TASK GOAL: Return, from the lines below, each one that includes the word "will".

Dataset entries:
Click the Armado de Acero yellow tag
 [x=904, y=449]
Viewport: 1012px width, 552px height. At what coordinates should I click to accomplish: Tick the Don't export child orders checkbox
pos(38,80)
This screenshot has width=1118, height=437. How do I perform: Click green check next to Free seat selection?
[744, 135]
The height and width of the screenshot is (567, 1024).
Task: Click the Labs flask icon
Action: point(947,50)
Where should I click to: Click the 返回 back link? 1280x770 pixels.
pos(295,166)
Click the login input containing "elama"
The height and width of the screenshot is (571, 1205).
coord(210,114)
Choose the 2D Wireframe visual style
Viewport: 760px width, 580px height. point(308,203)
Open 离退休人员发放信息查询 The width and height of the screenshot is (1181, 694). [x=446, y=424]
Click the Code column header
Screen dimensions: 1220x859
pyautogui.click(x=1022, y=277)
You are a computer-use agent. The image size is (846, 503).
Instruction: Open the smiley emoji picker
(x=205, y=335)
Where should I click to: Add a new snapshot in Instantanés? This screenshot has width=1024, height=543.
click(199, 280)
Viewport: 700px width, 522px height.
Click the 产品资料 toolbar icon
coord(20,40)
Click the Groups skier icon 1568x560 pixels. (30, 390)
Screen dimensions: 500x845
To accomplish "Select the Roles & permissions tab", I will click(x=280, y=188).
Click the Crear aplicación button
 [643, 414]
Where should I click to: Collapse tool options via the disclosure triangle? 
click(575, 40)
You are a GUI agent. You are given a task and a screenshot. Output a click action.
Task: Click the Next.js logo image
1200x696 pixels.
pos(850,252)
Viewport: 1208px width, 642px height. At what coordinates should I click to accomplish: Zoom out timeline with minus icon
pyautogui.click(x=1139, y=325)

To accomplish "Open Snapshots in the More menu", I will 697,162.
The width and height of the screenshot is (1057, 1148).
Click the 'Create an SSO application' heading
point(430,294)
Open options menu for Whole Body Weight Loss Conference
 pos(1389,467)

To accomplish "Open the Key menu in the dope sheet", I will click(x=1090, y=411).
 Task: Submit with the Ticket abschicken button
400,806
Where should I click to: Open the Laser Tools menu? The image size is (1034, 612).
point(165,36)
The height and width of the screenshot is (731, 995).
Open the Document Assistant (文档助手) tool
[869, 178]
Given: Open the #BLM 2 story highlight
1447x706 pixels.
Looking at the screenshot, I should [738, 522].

RESULT:
To accomplish "Select the Roles & permissions tab", I will click(x=280, y=188).
To accomplish "Open Snapshots in the More menu", I will 697,162.
To accomplish "Open the Key menu in the dope sheet", I will click(x=1090, y=411).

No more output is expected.